At last month’s Paris Motor Show, car maker Citroen (not widely known for GT sports cars) debuted the stunning “GTbyCitroen,“ featuring dramatic aerodynamics and powered by an advanced hydrogen fuel-cell. However, this concept car is far more than just a sculpture – this is a car you can own and drive today – that is, if you have a PlayStation 3, Gran Turismo 5 Prologue, and the latest Driving Force GT racing wheel by Logitech.
Because of the sheer accuracy of the physics model that Polyphony Digital and Logitech’s engineers have put into the GT5 game and its matching force-feedback mechanism, you can actually experience how it feels to drive the GTbyCitroen.
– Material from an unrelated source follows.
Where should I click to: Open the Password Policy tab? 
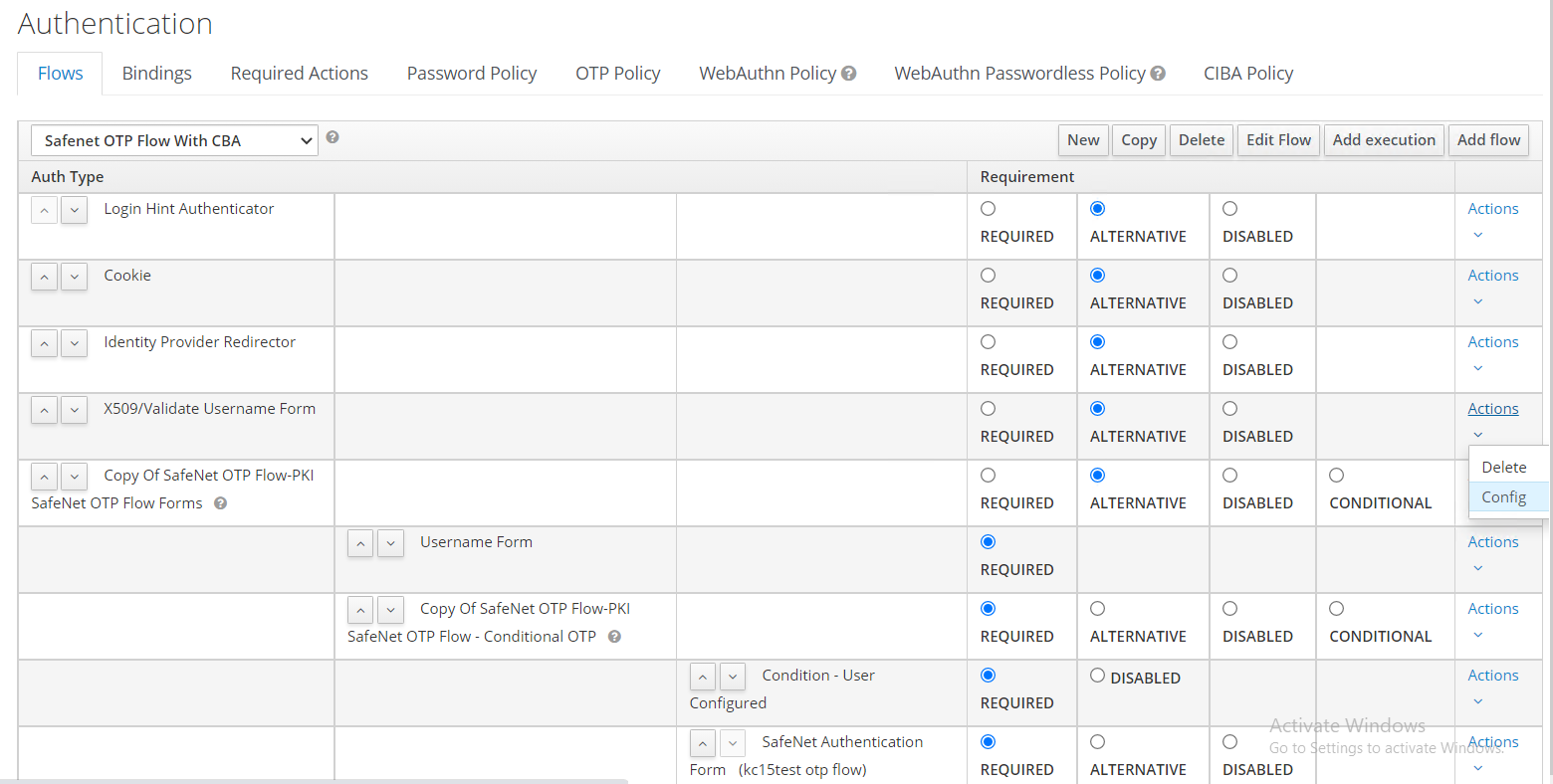pos(471,74)
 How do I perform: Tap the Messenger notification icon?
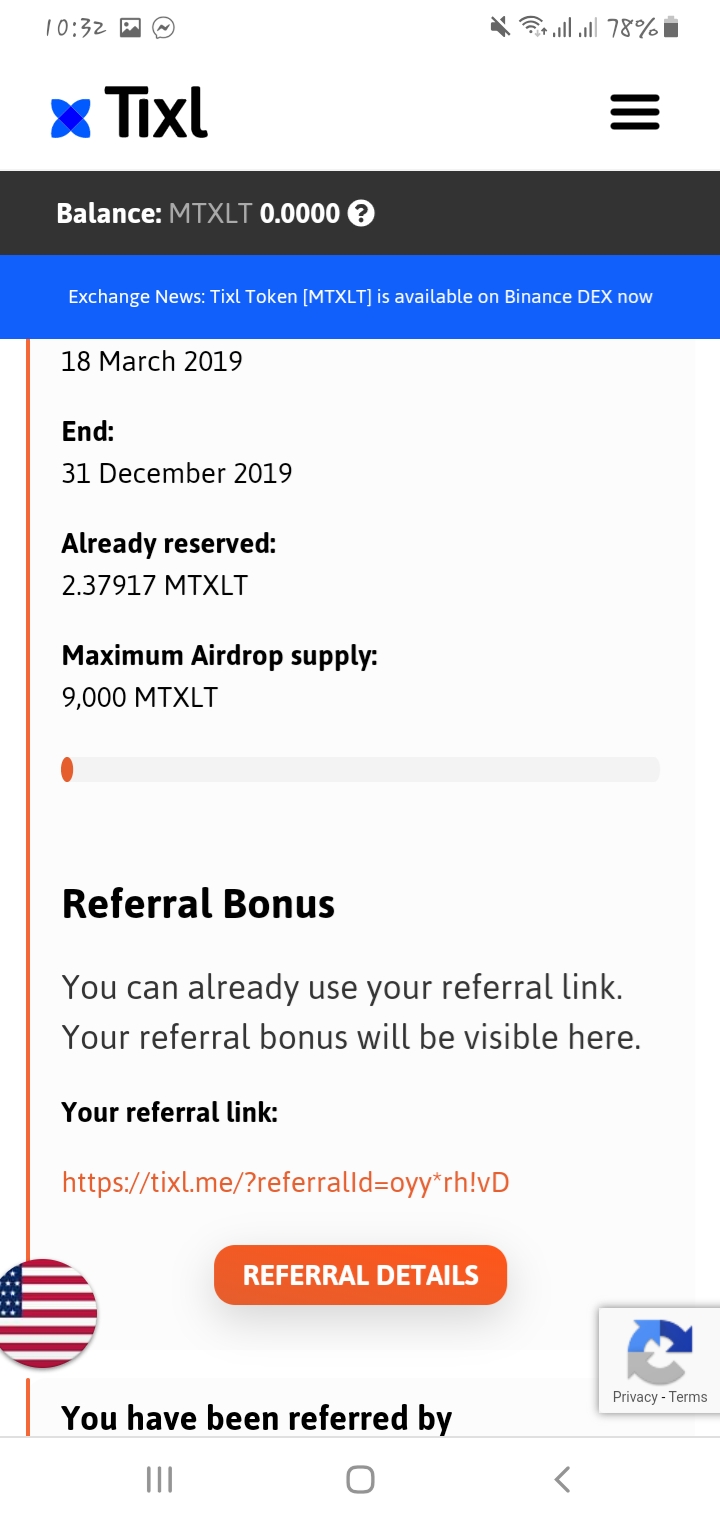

The game accurately models how the torque and power curves are delivered to the road, and how the spring and damper rates translate into its handling dynamics on the streets of London or though Laguna Seca’s famous Corkscrew. And what’s more, you can then (virtually) step out of the Citroen and into a Lotus Evora or a Ferrari 599 Fiorano for a back-to-back comparison of these dream cars.
Kazunori Yamauchi, the charismatic genius and studio head who created the game, has been a long term collaborator in the design of our racing wheels. Earlier this year, I was lucky enough to spend some time with him in Tokyo during a promotional shoot for GT-TV. Kazunori turned up for our meeting in his (then) brand-new red Nissan GTR, the model of which you can see being driven in that movie. Incidentally, in another case of life imitating art, he also designed the instrument display in the real GTR. No wonder Motor Trend has said he is more influential in the car industry than the CEOs of Honda or Ford.
And on the subject of Nissan, the much awaited new 370Z is due to be unveiled at the LA Motor Show this week. However, if you have a Wii and you want to drive it while you await delivery, just pick up a copy of Need for Speed Undercover – the 370Z already in there waiting for you, motor running.
As you must have realized, I’m a self confessed car-junkie (or “Petrol-head” as us Brits would endearingly say), so amongst all the current woes of the automotive industry, it is exciting to see the growing convergence of car-culture with possibly the most influential strand of modern pop-culture, video gaming. And it gives me an immense amount of personal satisfaction to see how we’ve played our part – through our passion for improving the simulation accuracy of Force Feedback over the many years.